**Required action**
A faithful repeat of all the records, with no image kept, is the required answer.
• • • • • • •
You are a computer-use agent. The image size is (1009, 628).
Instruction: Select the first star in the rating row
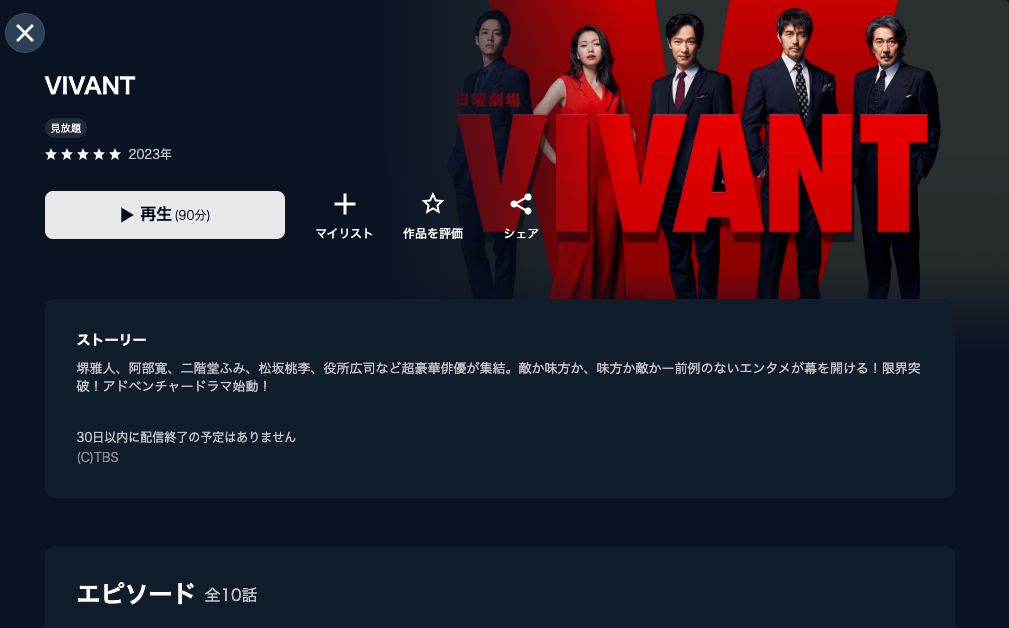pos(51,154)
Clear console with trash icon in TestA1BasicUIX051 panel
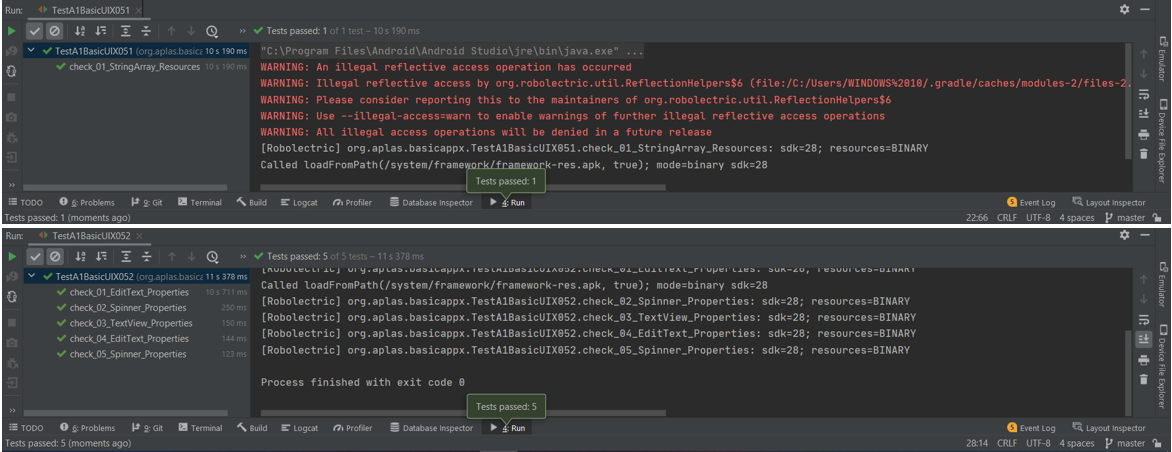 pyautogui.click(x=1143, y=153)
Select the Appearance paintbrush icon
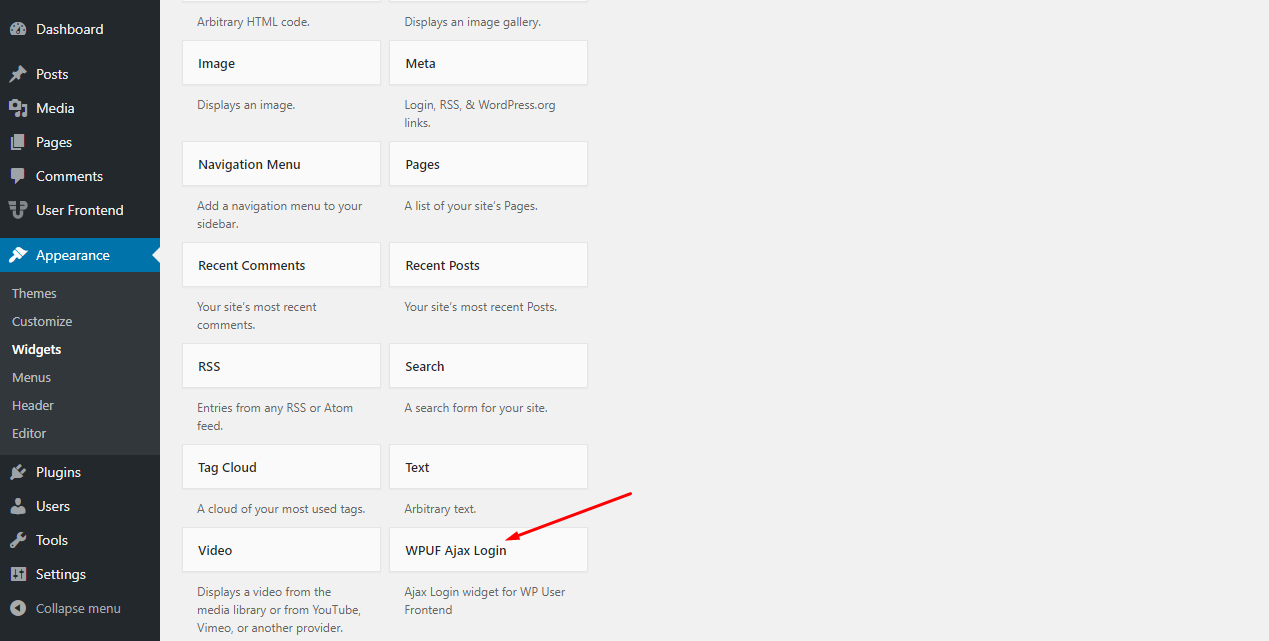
• • • • • • •
**Exercise output**
You are a computer-use agent. The image size is (1009, 628).
Instruction: Select the first star in the rating row
pos(51,154)
Clear console with trash icon in TestA1BasicUIX051 panel
 pyautogui.click(x=1143, y=153)
Select the Appearance paintbrush icon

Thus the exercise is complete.